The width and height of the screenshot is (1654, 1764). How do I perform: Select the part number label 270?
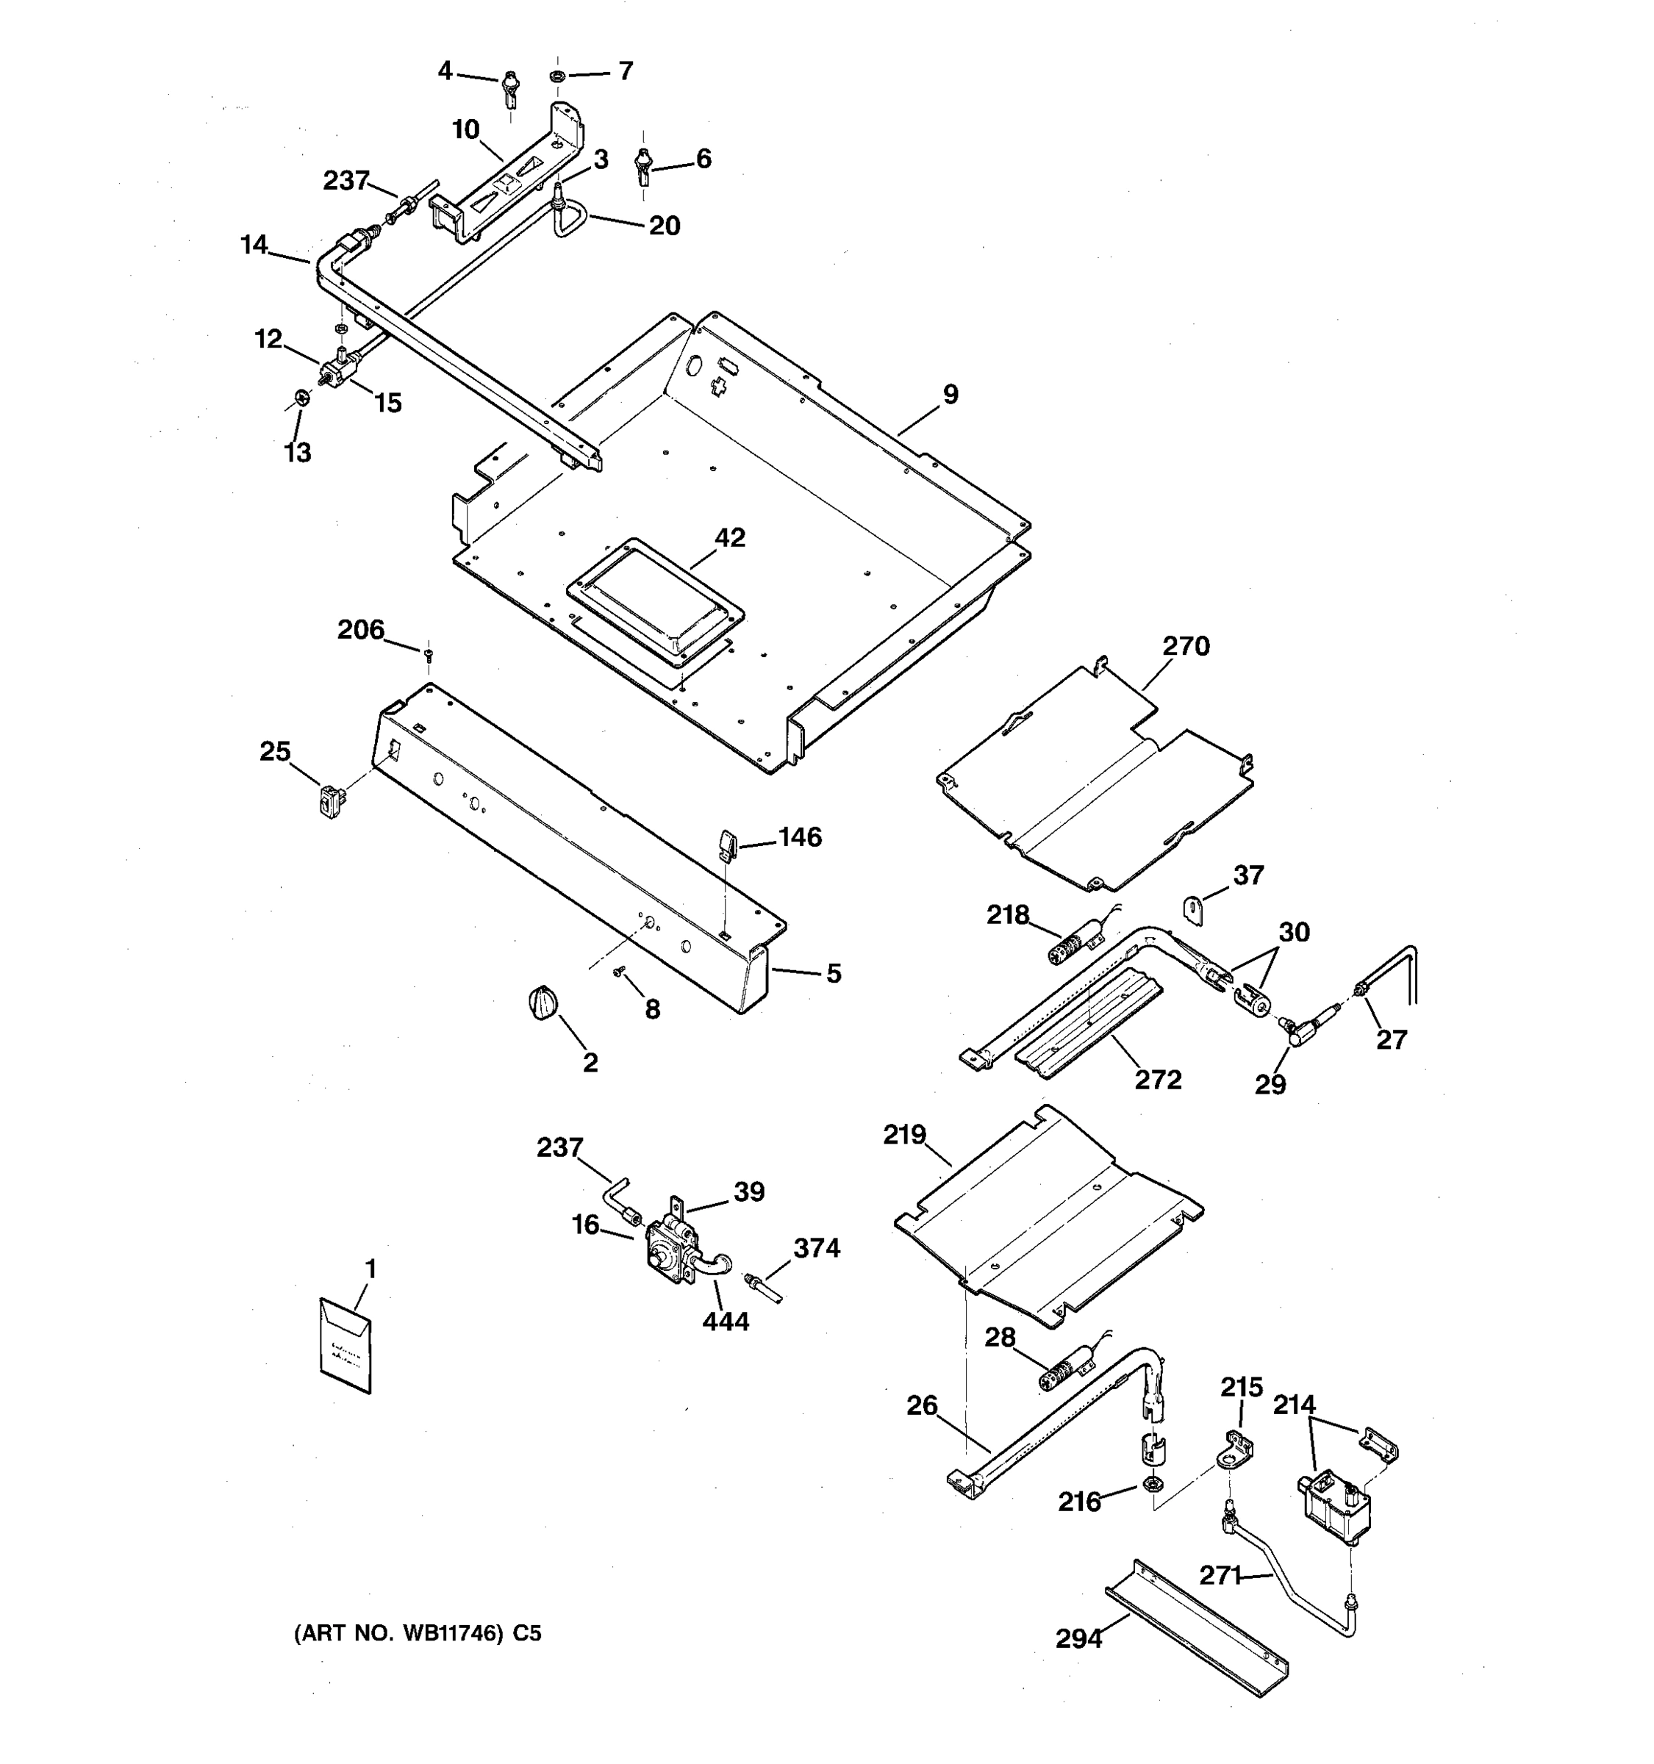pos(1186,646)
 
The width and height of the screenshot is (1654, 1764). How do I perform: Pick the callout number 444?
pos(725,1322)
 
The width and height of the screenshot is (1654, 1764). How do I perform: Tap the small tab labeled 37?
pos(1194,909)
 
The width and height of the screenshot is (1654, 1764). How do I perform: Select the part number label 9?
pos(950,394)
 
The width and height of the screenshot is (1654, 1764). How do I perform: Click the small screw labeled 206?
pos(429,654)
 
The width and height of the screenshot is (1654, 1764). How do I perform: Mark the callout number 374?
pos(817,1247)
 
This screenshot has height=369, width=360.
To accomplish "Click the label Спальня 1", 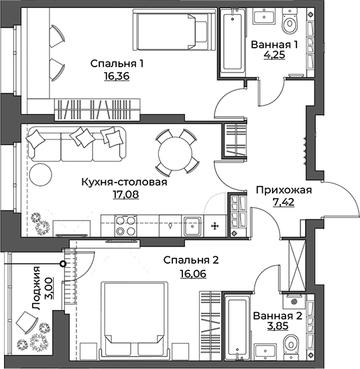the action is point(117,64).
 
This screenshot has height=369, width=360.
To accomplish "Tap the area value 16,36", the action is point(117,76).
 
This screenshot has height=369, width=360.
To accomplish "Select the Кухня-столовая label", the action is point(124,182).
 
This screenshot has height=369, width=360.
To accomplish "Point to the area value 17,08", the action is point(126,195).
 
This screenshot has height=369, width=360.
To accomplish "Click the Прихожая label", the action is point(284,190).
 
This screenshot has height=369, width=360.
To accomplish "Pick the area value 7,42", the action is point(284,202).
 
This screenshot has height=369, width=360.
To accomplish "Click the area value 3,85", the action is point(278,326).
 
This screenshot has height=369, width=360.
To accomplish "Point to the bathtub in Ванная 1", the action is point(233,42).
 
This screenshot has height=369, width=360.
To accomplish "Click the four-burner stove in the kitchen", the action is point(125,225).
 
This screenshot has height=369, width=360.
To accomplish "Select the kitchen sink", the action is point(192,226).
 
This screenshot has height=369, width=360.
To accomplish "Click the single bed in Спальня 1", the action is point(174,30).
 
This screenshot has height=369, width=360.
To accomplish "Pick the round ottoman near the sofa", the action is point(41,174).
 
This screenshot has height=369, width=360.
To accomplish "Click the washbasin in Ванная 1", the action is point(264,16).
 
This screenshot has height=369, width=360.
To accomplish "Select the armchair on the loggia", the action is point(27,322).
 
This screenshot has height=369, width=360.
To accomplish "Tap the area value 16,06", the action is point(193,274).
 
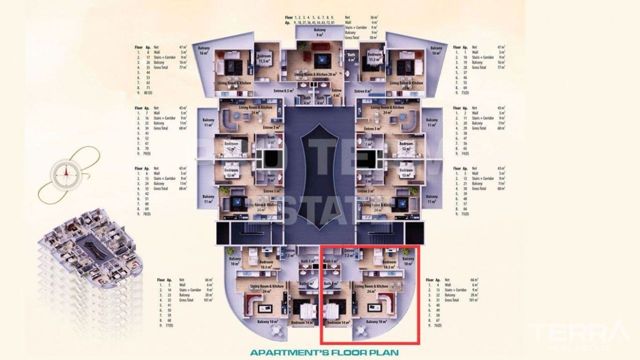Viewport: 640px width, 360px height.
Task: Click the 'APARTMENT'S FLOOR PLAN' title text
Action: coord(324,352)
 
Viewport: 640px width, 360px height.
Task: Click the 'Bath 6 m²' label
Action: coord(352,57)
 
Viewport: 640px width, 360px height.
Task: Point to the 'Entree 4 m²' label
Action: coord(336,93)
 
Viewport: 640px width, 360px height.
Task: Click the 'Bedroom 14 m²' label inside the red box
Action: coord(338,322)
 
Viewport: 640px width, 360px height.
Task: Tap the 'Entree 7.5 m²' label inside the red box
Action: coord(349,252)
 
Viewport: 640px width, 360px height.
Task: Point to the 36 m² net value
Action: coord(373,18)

--

**SET TASK:** Recast the lines above as a numbered list, skipping blank lines and covering only the part that runs from the first line through the line containing "pos(817,1247)", both included. Leave the pictures out.

**RIGHT ANSWER:**
1. The width and height of the screenshot is (1654, 1764). How do I perform: Select the part number label 270?
2. pos(1186,646)
3. The width and height of the screenshot is (1654, 1764). How do I perform: Pick the callout number 444?
4. pos(725,1322)
5. The width and height of the screenshot is (1654, 1764). How do I perform: Tap the small tab labeled 37?
6. pos(1194,909)
7. The width and height of the screenshot is (1654, 1764). How do I perform: Select the part number label 9?
8. pos(950,394)
9. The width and height of the screenshot is (1654, 1764). How do I perform: Click the small screw labeled 206?
10. pos(429,654)
11. The width and height of the screenshot is (1654, 1764). How do I perform: Mark the callout number 374?
12. pos(817,1247)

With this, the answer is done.